Humboldt fue el primero en hablar de vegetación y de zona climática, y de la gran importancia de los árboles para las reservas de agua y como protección contra la erosión del suelo.

Él acuñó el término isotermo, tan usado en los mapas del tiempo ahora. Y aunque muchas de sus ideas parecen estar olvidadas, impregnan de modo decisivo nuestro pensamiento. En su memoria están la sierra Humboldt en México, muchos parques y bosques que llevan su nombre, una ciudad en Argentina, un rio en Brasil, un géiser en Ecuador, en Groenlandia el Cabo Humboldt y el glaciar Humboldt. Casi trescientas plantas llevan su nombre y más de cien animales. En la luna hay una zona que lleva el nombre de Mare Humboldtianun. En La Paz, Bolivia, tenemos la plaza Humboldt, en la calle 8 de Calacoto, con un monumento del escultor Emiliano Luján, realizada en bronce que representa al Dios de la mitología griega Atlas que carga en sus manos al globo terráqueo, a los pies se encuentra Humboldt.

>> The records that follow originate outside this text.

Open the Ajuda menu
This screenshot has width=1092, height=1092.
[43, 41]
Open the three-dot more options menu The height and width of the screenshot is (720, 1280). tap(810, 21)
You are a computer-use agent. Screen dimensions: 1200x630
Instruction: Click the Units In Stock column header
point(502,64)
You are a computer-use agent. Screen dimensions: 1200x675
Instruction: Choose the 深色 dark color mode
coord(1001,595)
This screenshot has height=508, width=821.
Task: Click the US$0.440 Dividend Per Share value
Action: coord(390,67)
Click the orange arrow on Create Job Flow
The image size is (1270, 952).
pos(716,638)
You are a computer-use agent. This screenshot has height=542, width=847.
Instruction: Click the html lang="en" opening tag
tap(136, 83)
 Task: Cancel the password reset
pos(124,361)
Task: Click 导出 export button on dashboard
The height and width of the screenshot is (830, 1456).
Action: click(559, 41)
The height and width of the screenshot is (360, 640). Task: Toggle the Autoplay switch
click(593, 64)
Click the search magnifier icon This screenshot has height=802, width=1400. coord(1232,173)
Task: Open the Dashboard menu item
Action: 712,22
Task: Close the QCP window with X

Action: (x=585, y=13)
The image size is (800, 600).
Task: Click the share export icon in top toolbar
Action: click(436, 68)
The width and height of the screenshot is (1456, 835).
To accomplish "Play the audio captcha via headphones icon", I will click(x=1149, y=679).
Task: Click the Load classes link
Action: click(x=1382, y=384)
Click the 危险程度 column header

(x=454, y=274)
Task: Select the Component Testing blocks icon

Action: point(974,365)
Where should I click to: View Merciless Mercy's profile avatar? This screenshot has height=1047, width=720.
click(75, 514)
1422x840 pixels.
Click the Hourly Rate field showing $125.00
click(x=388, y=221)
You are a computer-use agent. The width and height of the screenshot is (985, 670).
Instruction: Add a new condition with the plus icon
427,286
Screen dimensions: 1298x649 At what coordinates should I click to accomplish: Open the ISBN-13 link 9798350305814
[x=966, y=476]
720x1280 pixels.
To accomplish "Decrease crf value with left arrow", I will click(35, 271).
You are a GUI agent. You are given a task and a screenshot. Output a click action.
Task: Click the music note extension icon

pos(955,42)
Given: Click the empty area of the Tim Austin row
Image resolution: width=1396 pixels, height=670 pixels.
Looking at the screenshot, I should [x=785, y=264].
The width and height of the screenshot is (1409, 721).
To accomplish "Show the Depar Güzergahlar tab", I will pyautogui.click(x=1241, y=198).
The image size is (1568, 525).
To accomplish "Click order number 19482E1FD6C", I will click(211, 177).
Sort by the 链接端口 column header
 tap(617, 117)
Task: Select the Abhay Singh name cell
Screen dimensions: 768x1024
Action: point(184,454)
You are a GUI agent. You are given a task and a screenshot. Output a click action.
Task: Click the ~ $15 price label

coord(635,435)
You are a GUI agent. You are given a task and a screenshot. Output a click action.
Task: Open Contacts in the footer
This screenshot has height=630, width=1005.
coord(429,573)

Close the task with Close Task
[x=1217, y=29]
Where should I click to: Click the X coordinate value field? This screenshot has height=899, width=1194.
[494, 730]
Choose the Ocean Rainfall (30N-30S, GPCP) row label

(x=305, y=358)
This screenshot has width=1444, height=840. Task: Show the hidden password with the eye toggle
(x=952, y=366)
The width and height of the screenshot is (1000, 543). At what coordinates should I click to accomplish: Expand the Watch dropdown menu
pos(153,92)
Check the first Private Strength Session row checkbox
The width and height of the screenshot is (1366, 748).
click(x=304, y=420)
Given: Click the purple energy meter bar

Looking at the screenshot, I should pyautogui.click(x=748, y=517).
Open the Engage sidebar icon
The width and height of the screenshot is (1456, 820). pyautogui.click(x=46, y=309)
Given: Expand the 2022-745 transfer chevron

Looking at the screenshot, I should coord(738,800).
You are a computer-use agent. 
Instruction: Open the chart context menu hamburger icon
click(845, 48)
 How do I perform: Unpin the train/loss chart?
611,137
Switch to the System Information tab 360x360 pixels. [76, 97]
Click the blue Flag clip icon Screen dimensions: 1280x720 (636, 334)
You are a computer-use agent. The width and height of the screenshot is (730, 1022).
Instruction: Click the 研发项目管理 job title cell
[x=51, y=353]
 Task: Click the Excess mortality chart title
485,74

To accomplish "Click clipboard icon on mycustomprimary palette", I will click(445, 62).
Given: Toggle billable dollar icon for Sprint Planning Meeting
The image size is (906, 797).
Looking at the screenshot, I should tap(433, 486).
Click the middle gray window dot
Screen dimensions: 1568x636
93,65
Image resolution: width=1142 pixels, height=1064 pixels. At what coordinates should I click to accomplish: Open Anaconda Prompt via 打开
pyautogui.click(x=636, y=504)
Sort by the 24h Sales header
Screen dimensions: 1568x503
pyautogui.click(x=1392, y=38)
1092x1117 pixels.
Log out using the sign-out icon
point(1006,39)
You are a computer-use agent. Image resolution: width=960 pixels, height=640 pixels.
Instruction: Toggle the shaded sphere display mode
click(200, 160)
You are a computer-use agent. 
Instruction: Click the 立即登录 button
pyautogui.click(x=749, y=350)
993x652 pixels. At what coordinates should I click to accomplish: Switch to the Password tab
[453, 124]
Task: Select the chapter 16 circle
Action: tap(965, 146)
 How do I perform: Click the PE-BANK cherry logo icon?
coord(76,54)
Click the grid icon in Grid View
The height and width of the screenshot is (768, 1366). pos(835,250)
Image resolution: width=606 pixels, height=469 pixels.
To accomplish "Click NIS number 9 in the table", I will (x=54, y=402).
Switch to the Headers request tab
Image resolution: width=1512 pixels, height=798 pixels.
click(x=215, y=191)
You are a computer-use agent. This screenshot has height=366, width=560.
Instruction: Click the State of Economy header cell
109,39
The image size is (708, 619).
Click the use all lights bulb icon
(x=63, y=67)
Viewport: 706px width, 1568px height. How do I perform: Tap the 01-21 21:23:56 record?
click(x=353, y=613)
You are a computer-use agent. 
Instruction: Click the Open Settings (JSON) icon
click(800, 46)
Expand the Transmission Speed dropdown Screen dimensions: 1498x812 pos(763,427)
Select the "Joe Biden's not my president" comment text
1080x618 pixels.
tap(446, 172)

Muchos ecologistas, protectores del medio ambiente y naturalistas están orientados por las ideas de Humboldt, aunque no lo sepan.

Cuando Simón Bolívar conoció a Humboldt en Génova, y lo visitó, vio los dibujos, leyó sus escritos y los diarios de su viaje, y al advertir el entusiasmo con el que le hablaba de Sudamérica, dijo que le parecía que el verdadero descubridor de América era él, Alexander Von Humboldt.